*What the task requires*: Could you retype, exactly as written, every line from the top of the records through the line that contains "The image size is (569, 403)."?

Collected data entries
________________________

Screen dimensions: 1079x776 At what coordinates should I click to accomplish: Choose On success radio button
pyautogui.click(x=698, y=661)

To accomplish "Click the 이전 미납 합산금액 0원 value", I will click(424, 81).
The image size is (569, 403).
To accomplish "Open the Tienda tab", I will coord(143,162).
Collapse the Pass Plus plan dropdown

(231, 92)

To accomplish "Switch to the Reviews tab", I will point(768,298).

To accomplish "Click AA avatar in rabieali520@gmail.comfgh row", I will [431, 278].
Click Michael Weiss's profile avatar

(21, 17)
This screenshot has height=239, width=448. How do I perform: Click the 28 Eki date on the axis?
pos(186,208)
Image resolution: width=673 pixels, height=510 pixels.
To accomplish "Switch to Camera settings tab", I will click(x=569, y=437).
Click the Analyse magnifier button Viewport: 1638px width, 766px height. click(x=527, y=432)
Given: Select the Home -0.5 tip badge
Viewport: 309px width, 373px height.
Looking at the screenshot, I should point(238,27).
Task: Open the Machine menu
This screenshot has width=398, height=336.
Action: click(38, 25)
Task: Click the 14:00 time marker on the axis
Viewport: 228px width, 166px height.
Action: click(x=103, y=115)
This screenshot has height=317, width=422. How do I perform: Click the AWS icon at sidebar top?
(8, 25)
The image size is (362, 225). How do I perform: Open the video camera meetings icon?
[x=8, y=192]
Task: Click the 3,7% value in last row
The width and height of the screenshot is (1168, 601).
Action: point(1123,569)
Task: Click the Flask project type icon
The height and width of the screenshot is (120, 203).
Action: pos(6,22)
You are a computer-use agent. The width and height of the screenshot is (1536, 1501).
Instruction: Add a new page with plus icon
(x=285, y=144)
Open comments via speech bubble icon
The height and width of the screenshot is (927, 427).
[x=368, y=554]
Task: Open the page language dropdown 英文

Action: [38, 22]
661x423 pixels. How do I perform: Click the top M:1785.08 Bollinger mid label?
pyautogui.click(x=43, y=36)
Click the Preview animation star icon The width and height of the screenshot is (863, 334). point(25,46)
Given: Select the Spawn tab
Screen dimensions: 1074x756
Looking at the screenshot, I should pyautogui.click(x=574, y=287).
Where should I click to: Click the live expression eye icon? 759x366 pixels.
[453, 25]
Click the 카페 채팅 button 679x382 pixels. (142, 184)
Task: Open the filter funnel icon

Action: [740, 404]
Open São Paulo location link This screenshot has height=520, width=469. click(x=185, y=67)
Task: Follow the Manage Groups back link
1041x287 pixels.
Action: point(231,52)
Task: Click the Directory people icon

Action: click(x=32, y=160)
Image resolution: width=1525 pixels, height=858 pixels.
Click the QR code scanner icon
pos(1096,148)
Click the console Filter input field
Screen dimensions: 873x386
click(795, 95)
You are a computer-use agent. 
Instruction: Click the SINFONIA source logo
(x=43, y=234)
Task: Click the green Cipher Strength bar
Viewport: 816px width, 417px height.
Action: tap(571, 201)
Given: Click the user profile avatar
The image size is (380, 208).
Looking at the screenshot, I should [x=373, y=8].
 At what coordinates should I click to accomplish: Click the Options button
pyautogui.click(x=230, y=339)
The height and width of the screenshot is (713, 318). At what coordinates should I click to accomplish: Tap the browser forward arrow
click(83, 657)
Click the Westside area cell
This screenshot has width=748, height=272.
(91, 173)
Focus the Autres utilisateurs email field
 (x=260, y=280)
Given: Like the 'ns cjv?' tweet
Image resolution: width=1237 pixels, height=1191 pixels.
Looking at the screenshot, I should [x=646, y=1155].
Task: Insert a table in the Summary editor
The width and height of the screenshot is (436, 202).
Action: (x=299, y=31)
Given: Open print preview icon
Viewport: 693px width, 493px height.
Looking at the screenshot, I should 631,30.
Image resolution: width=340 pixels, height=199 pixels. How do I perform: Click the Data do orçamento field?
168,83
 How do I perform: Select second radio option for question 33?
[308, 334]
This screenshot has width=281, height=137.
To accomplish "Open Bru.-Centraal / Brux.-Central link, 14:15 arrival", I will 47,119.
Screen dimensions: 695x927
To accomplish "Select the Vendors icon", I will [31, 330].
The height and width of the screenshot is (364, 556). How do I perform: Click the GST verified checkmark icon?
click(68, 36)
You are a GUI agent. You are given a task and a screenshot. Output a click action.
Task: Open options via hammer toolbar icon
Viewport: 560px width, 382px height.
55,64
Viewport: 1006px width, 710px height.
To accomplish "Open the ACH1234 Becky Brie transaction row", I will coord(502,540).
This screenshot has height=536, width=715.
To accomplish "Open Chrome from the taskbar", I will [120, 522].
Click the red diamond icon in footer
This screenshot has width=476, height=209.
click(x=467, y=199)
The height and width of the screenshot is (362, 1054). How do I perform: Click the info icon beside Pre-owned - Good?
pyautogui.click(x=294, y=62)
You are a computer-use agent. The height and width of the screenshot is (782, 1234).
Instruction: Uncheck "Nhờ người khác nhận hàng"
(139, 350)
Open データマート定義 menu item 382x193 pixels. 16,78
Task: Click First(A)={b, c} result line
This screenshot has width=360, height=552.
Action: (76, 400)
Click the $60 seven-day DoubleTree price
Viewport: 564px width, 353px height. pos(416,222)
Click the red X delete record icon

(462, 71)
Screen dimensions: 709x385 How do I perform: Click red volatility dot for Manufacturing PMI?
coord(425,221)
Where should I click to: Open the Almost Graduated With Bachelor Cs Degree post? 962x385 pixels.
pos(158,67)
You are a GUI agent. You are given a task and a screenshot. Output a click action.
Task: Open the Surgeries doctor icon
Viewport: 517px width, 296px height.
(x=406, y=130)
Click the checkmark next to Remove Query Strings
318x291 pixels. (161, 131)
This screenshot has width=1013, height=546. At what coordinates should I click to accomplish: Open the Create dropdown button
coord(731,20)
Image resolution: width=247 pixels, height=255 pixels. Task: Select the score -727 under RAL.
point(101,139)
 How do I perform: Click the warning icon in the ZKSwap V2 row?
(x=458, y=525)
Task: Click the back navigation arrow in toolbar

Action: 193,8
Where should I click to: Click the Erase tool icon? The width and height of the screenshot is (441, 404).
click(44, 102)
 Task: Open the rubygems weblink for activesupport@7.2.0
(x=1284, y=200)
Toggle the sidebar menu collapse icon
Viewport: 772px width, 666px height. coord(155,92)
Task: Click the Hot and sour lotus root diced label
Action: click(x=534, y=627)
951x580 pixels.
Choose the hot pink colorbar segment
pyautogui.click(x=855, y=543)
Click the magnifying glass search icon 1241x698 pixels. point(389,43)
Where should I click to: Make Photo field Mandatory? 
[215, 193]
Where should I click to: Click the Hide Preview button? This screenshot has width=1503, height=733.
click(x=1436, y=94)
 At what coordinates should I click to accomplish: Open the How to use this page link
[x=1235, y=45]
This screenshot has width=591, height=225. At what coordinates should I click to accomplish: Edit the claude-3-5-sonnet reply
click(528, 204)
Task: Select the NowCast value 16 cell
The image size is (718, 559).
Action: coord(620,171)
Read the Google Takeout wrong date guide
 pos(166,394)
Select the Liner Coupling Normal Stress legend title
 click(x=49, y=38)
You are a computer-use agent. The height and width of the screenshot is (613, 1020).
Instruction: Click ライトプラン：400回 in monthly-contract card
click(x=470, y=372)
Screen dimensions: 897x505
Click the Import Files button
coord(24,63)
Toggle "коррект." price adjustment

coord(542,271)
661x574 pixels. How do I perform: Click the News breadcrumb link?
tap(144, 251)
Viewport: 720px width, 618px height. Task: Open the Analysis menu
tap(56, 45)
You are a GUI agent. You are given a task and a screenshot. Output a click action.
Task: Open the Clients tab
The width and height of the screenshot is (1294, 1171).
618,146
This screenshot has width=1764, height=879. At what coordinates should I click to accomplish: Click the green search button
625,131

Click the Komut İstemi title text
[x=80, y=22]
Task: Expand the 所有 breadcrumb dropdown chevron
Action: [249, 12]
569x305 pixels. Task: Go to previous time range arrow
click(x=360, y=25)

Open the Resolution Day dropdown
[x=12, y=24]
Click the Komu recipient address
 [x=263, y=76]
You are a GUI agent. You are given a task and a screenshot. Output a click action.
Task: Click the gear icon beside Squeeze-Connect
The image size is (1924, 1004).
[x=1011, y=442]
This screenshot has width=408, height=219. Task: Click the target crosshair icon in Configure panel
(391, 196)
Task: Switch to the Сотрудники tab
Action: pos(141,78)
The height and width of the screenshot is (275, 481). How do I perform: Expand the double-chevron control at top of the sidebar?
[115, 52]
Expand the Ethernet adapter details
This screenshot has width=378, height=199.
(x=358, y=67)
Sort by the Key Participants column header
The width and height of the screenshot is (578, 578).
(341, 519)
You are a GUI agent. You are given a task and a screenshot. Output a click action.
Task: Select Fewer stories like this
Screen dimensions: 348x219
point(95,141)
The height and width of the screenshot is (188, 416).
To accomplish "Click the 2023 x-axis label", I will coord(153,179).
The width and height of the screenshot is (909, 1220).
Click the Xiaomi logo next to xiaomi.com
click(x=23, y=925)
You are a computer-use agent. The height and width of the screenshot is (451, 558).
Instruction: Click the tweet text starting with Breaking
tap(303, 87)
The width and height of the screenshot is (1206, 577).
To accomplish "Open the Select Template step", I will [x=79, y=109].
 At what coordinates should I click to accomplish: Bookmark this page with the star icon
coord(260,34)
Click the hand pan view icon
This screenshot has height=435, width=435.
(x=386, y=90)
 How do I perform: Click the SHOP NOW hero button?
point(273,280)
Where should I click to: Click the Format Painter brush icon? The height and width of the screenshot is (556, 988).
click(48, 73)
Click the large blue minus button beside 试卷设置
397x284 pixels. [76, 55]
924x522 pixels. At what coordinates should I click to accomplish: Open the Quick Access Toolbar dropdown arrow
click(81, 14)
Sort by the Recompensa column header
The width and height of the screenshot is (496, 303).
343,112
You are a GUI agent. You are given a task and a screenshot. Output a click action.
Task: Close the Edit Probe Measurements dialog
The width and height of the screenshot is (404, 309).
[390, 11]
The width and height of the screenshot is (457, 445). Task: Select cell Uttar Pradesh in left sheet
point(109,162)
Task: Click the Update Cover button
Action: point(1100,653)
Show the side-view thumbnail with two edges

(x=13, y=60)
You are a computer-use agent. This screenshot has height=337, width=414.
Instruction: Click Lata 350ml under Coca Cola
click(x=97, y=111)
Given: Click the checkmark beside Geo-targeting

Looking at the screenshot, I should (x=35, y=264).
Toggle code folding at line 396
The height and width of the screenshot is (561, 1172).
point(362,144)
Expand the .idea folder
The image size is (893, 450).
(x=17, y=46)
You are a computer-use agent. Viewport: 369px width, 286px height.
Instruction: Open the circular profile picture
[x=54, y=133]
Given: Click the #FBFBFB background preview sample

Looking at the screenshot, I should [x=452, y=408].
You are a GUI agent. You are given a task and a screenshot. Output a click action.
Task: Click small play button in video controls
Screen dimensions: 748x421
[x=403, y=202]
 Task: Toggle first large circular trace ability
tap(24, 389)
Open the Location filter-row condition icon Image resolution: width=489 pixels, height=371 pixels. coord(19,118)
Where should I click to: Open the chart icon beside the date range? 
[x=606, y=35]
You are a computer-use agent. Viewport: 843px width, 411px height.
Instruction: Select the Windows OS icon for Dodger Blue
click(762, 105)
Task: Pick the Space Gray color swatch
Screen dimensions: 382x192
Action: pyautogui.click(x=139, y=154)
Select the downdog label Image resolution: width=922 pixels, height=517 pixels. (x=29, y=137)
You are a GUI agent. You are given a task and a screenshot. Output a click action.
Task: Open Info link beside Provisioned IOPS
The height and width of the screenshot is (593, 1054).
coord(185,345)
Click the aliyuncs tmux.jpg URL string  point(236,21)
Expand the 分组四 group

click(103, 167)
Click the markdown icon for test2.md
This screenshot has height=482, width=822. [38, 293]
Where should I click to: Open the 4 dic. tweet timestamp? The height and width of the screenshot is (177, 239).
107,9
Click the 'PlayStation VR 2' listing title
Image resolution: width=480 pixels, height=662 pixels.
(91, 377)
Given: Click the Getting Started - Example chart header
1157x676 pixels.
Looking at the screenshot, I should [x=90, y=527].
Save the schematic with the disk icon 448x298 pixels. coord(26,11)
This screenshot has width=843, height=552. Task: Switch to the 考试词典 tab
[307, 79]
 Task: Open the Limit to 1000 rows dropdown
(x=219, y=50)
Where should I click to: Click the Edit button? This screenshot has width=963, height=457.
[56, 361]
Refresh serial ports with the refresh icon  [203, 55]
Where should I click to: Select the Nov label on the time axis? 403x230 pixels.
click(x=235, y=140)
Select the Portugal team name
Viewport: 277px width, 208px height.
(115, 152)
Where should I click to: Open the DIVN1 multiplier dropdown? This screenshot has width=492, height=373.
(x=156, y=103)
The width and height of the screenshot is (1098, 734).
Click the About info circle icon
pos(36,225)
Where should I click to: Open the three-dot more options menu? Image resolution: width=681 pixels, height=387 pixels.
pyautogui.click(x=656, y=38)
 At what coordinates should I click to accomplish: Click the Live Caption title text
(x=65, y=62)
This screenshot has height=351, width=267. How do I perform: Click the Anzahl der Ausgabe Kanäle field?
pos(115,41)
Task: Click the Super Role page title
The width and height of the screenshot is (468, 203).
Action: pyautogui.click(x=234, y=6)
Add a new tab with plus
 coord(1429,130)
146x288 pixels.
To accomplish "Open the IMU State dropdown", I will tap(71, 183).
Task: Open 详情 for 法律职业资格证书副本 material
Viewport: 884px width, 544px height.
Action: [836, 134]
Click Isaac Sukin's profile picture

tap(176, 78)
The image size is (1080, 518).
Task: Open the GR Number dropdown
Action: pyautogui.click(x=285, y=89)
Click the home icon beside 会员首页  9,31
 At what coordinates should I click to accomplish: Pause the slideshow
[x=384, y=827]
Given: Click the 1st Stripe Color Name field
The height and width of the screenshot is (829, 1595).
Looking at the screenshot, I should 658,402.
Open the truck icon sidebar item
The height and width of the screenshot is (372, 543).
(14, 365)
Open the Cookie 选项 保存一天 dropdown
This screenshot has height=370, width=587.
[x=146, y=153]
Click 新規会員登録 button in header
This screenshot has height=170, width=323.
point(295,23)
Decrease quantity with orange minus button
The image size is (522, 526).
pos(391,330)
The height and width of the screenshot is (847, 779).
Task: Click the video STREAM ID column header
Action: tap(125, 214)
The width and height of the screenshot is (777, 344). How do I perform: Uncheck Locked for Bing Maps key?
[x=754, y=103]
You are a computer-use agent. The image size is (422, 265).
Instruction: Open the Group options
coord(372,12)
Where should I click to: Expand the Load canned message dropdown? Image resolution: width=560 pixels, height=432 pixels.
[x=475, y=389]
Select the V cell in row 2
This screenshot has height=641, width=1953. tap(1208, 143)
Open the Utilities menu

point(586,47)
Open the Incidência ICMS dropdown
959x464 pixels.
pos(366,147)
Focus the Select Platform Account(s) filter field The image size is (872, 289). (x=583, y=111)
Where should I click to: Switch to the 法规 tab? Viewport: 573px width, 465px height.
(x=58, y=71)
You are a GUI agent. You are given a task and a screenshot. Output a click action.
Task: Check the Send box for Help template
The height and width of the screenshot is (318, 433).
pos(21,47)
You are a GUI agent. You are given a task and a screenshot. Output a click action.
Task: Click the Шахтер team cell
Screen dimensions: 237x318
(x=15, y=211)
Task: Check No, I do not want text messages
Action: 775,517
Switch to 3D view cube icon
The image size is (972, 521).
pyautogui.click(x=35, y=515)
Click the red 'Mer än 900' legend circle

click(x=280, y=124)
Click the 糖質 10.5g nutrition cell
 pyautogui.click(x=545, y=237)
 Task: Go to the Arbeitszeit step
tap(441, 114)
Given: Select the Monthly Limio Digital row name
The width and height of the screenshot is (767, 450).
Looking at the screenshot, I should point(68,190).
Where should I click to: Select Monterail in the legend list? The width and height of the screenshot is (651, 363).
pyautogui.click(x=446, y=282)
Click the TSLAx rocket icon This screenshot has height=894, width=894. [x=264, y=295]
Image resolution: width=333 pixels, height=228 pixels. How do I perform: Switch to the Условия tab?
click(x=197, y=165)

________________________

*Exercise response*:
Screen dimensions: 1079x776 At what coordinates should I click to accomplish: Choose On success radio button
pyautogui.click(x=698, y=661)

To accomplish "Click the 이전 미납 합산금액 0원 value", I will click(424, 81).
The image size is (569, 403).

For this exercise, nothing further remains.